I wrote this first with many abstractions and generalities, but then realized that I should add some juicy self-disclosures. I hope you enjoy them.
Thought #1: The pain of walking toward community is the pain of self-revelation. We can maintain an illusion of ourselves and our ability to love so long as we remain distant. Jean Vanier says “While we are alone, we could believe that we loved everyone.” This is the pain of moving from an ideal to reality. It is so easy to speak of the type of person and community that we desire to be when we are not living the reality. I speak far too easily about these things. To actually have those qualities forged in us is not as easy. The desire to love is followed by a process whereby we learn that we suck at loving. Part of the pain is having to be honest with ourselves and honest with others. This is so scary because we discover that we are not who we thought we could be to others. We are not who we thought we had to be in order to be loved by others, and neither are others as we had imagined them to be. I wonder if this movement from the interaction of images to the interaction of textured real people comes with some initial let downs. We have to let go our images, our superficial perfection. But I wonder also if there is a deeper joy found in reality than dreamy ideals.
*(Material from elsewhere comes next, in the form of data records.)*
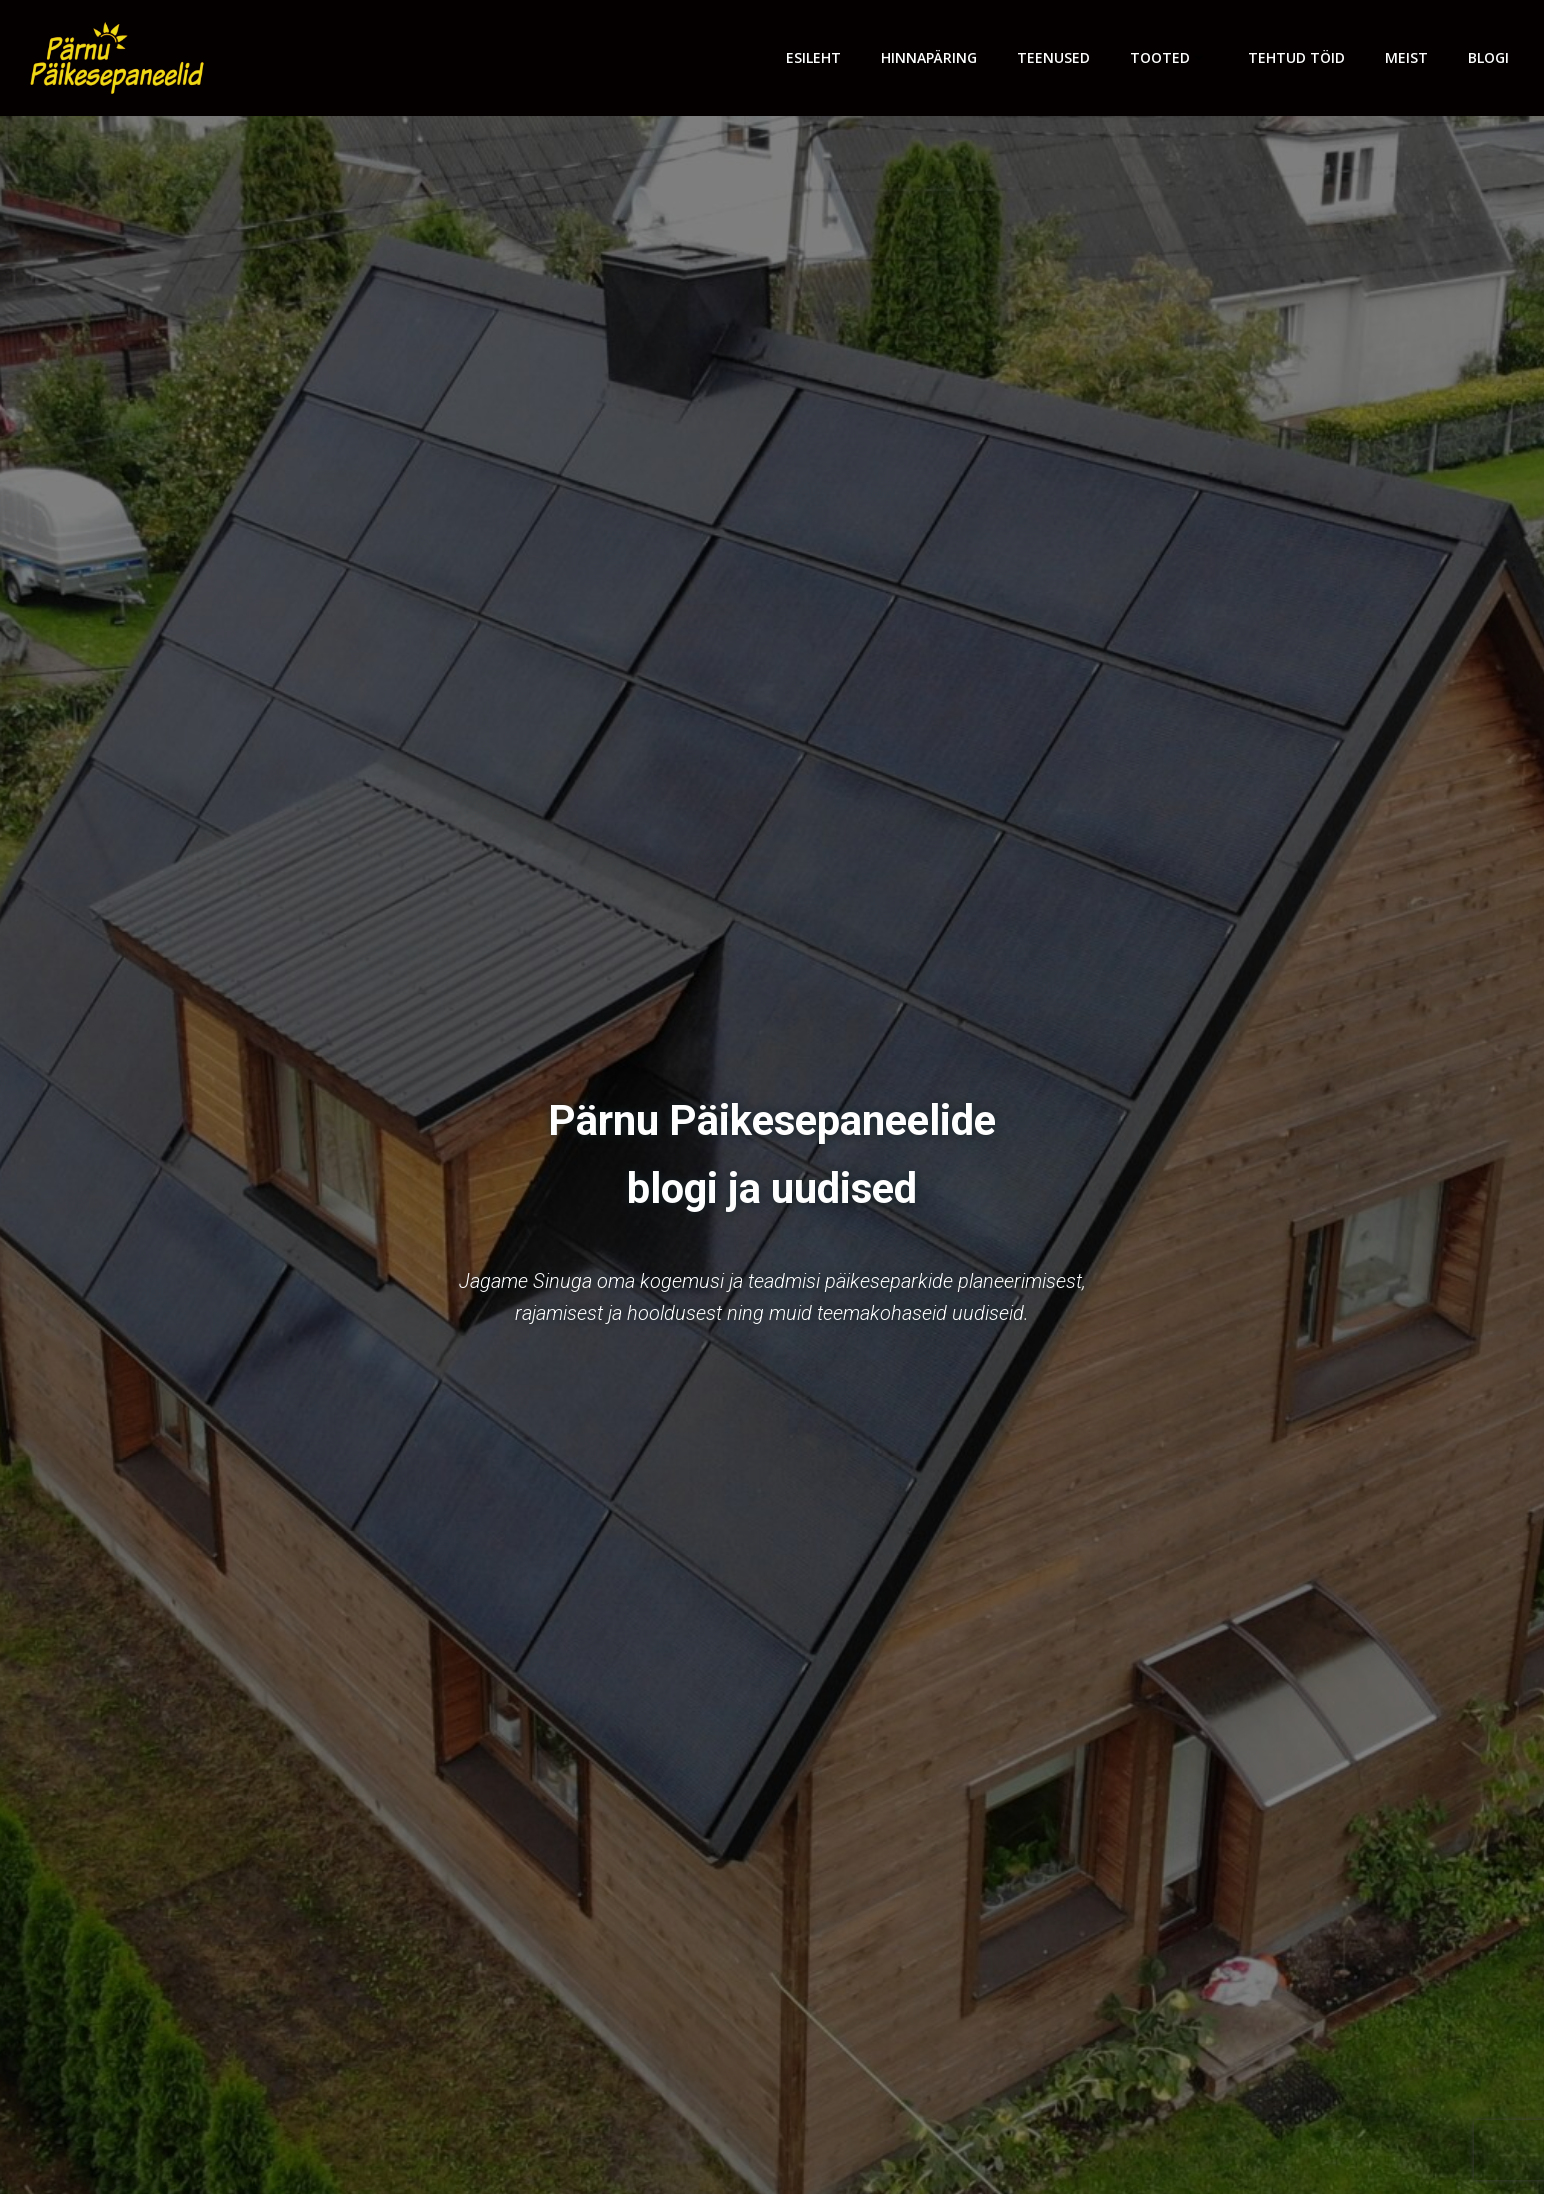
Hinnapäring (929, 57)
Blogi (1488, 57)
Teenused (1053, 57)
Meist (1406, 57)
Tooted (1169, 57)
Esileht (813, 57)
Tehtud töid (1296, 57)
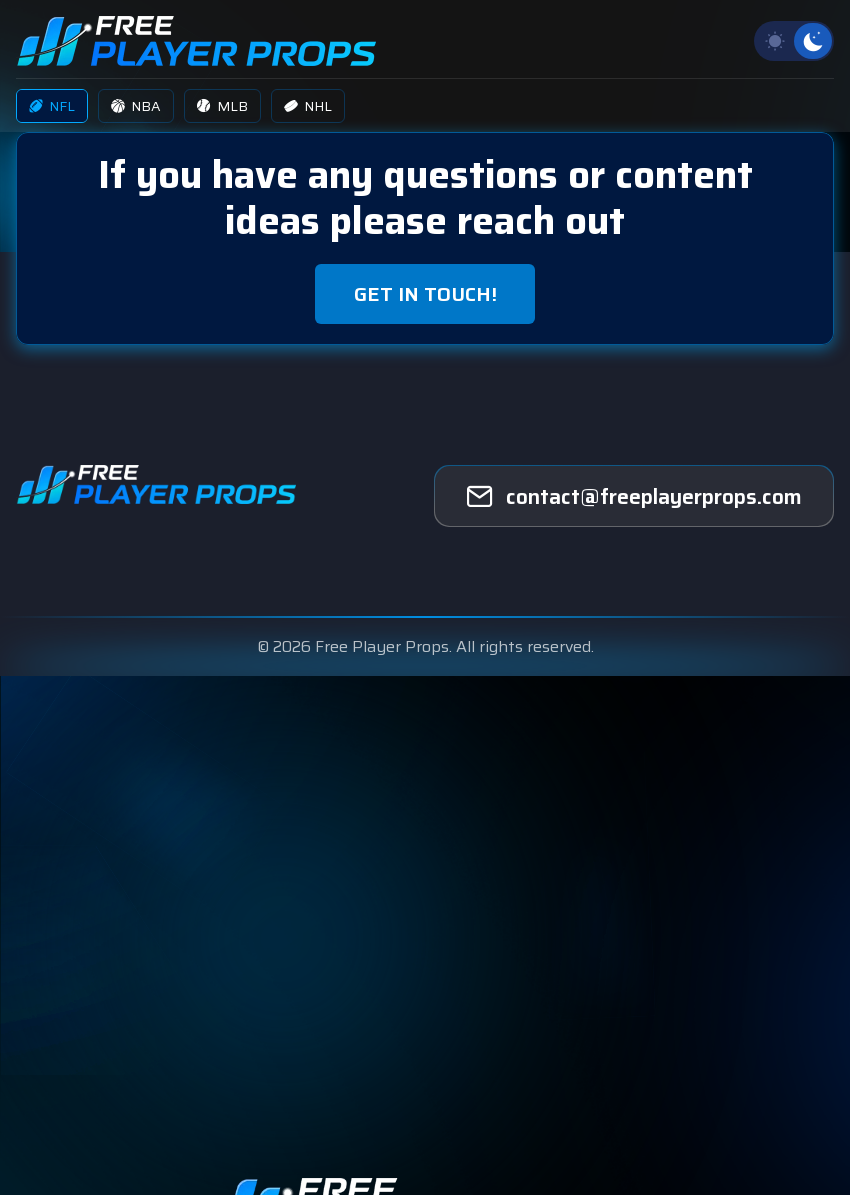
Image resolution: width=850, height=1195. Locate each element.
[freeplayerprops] (634, 496)
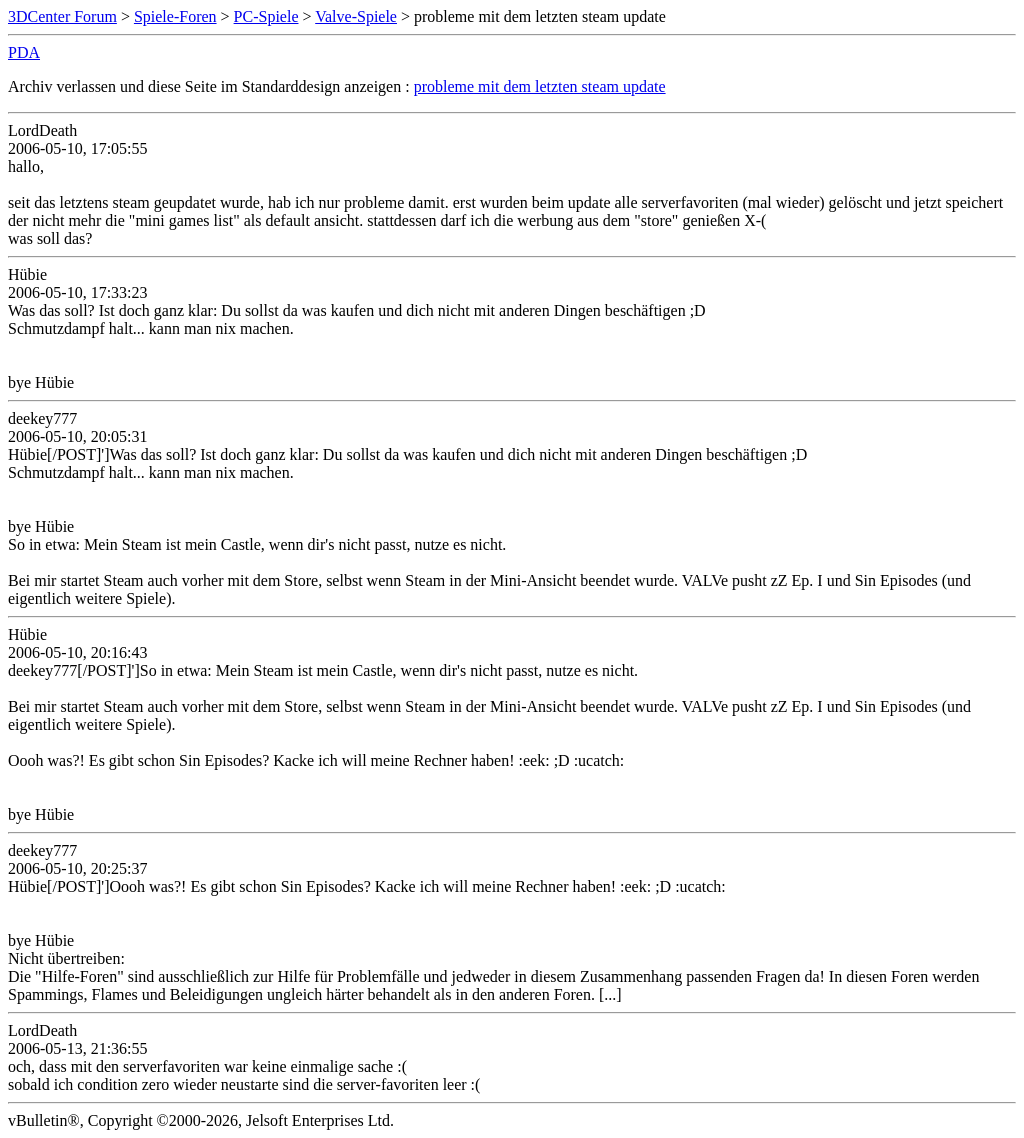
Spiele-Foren (175, 16)
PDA (24, 52)
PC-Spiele (266, 16)
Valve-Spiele (356, 16)
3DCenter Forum (62, 16)
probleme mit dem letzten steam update (540, 86)
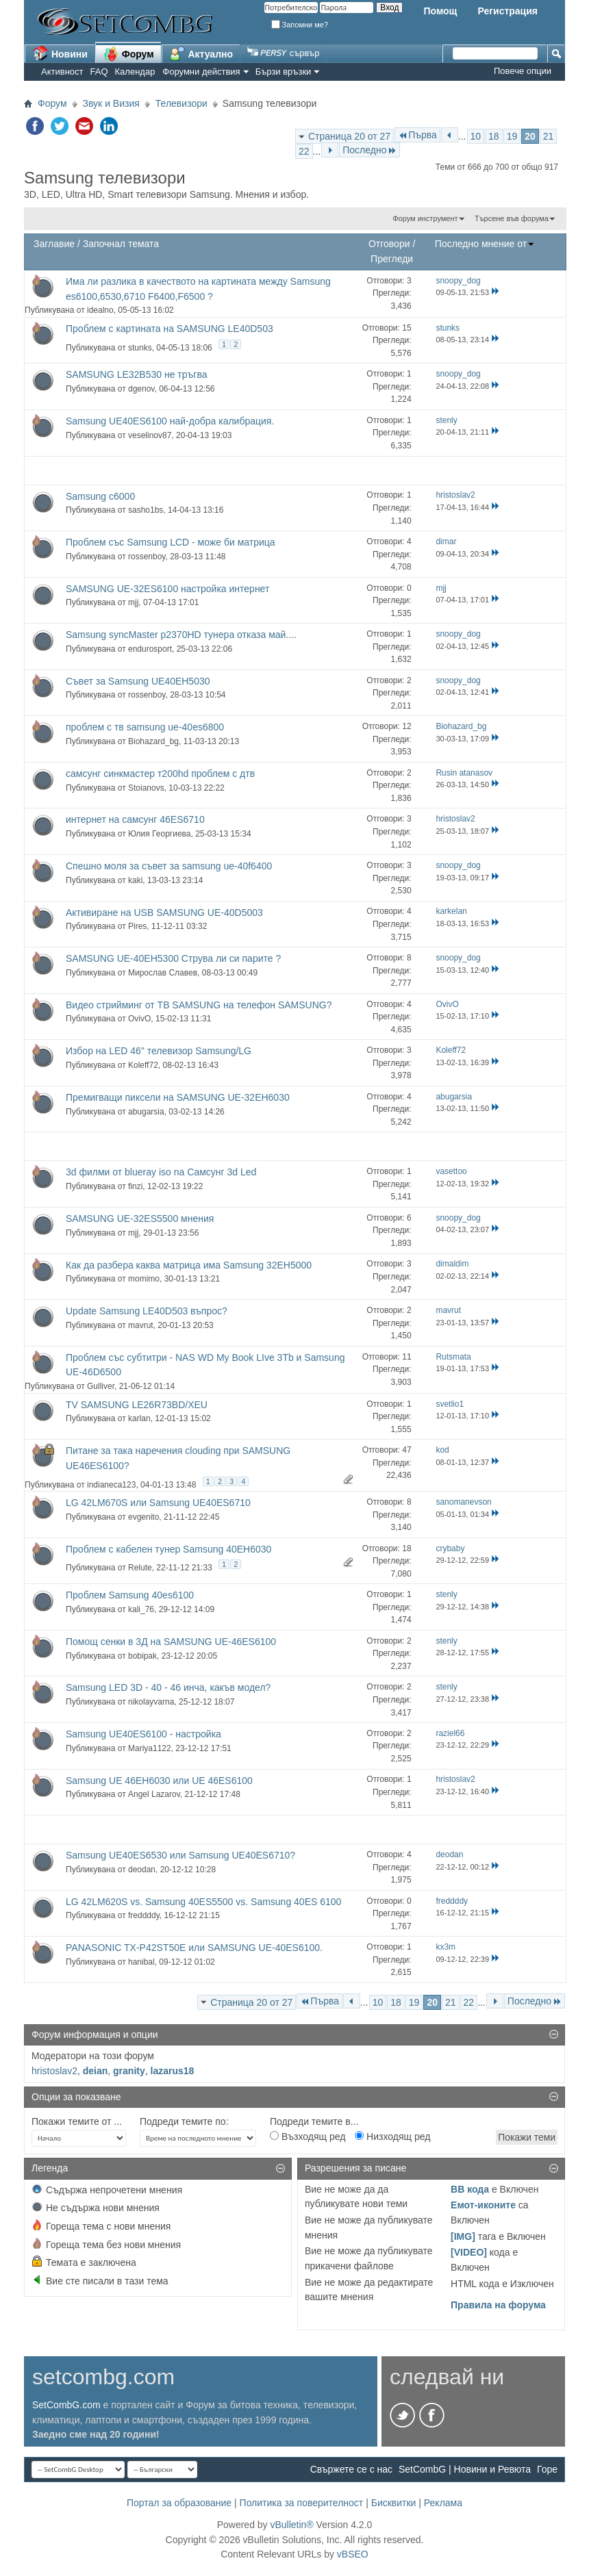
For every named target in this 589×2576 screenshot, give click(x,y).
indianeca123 (111, 1485)
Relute (140, 1567)
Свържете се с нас (351, 2469)
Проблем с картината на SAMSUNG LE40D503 (169, 328)
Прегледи (392, 258)
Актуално (201, 53)
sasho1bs (145, 510)
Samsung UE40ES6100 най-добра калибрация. (170, 421)
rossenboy (146, 556)
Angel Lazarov (154, 1794)
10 (476, 136)
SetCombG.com (66, 2404)
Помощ (440, 10)
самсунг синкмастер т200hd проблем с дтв (160, 773)
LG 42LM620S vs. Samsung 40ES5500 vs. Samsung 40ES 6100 (203, 1901)
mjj (133, 602)
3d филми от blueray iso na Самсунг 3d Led (161, 1171)
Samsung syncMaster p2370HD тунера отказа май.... (181, 634)
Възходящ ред (307, 2136)
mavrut (140, 1325)
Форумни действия (201, 71)
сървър (283, 53)
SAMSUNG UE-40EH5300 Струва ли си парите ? (173, 958)
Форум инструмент (425, 218)
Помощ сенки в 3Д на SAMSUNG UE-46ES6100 (171, 1641)
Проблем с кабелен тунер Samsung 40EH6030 (168, 1549)
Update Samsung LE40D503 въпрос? (146, 1310)
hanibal (141, 1962)
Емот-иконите (483, 2204)
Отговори (389, 243)
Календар (135, 71)
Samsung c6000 (100, 496)
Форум (128, 53)
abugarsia (146, 1112)
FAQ (99, 71)
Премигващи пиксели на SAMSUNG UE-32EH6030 (178, 1097)
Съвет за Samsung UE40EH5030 (138, 681)
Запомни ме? (300, 25)
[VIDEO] (469, 2252)
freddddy (144, 1915)
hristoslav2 (54, 2070)
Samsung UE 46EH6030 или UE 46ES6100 (159, 1780)
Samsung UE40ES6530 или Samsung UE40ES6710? (180, 1855)
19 (512, 136)
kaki (135, 880)
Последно (369, 149)
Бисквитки (393, 2502)
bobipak (142, 1656)
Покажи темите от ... (77, 2121)
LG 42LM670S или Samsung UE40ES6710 (158, 1502)
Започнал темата (121, 243)
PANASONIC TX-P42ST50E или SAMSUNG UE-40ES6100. (194, 1947)
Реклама (443, 2502)
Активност (62, 71)
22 (304, 151)
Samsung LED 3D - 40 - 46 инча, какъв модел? (168, 1687)
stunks (140, 348)
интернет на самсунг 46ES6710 (135, 819)
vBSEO (352, 2554)
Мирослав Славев (162, 973)
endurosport (150, 649)
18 (493, 136)
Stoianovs (146, 788)
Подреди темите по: (184, 2121)
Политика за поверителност (302, 2502)
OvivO (139, 1018)
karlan (139, 1418)
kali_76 (141, 1609)
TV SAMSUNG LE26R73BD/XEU (137, 1404)
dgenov (141, 389)
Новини (60, 53)
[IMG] (463, 2236)
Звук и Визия (111, 103)
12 (406, 726)
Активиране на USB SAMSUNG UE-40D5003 (164, 912)
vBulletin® (291, 2524)
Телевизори (181, 103)
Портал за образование (179, 2502)
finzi (135, 1186)
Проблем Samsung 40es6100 (130, 1595)
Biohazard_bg (153, 741)
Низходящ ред (392, 2136)
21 (548, 136)
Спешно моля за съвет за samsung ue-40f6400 (169, 865)
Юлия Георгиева (159, 834)
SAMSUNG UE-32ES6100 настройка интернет (167, 588)
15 (406, 328)
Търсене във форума (512, 218)
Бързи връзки (283, 71)
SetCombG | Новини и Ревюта (465, 2469)
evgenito (143, 1517)
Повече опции (522, 71)
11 (406, 1357)
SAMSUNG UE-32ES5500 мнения (140, 1218)
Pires (137, 926)
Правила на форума (498, 2304)
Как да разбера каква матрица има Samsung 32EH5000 (189, 1265)
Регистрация (507, 10)
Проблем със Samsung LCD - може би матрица (170, 542)
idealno (100, 310)
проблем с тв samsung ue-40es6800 (145, 727)
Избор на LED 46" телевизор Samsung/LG (158, 1050)
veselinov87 (149, 435)
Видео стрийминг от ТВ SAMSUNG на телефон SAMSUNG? (198, 1004)
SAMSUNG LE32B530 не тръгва (137, 374)
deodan (141, 1869)
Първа (417, 134)
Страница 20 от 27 (349, 136)
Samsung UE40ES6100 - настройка (143, 1734)
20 (530, 136)
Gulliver (100, 1386)
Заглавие (54, 243)
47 (406, 1450)
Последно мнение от (485, 243)
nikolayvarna (151, 1702)
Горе (547, 2469)
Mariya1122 (149, 1748)
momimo (144, 1279)
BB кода (470, 2189)
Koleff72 (143, 1065)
Thought #2: So often I think that we come together and parade around our best qualities, trying to earn an identity, trying to establish ourselves as worthy and desirable. Yet we compete for people’s praise and affection as if only a few worthy individuals at the top of the social ladder will attain it. I am so guilty of this. So often insecurity drives me to measure my strengths against others weakness. I, for instance, am a better person because I am just so caring, never assert my own needs, and am polite to strangers. But then I see others who are passionate, energetic, and soulful and I am completely intimidated. When they succeed at winning friends and affection, I, in my so called maturity, call their energy superficial, wait for a need that I can nurture, and then I am reestablished as a valuable commodity in the world of identities. This is all really a terrible game. This competition for value brings up in me so many embarrassing internal reactions, so many questions about whether or not I will be loved. It takes away my ability to celebrate those who are beautiful around me.
I really want to internalize the truth that this value and worth that we are fighting over are not scarce resources. I would love to move together to a point where we can expose our monsters and be known because we no longer have to buy value through the presentation of our best qualities. We can finally rest with one another. All of us broken and all of us loved. How refreshing would this be in a culture of idolatry! People who have learned that they are more glorious as human beings full of strength and weakness, full of energy and limitation, than they are as distant images of perfection.
Yours truly,
Mark
i feel that some of us may have monster’s that would be better left unshared…. because the negative consequences of its revelation would be greater than the positive. But how do we truly know which ones to be silent about unless we are to share and see the effects.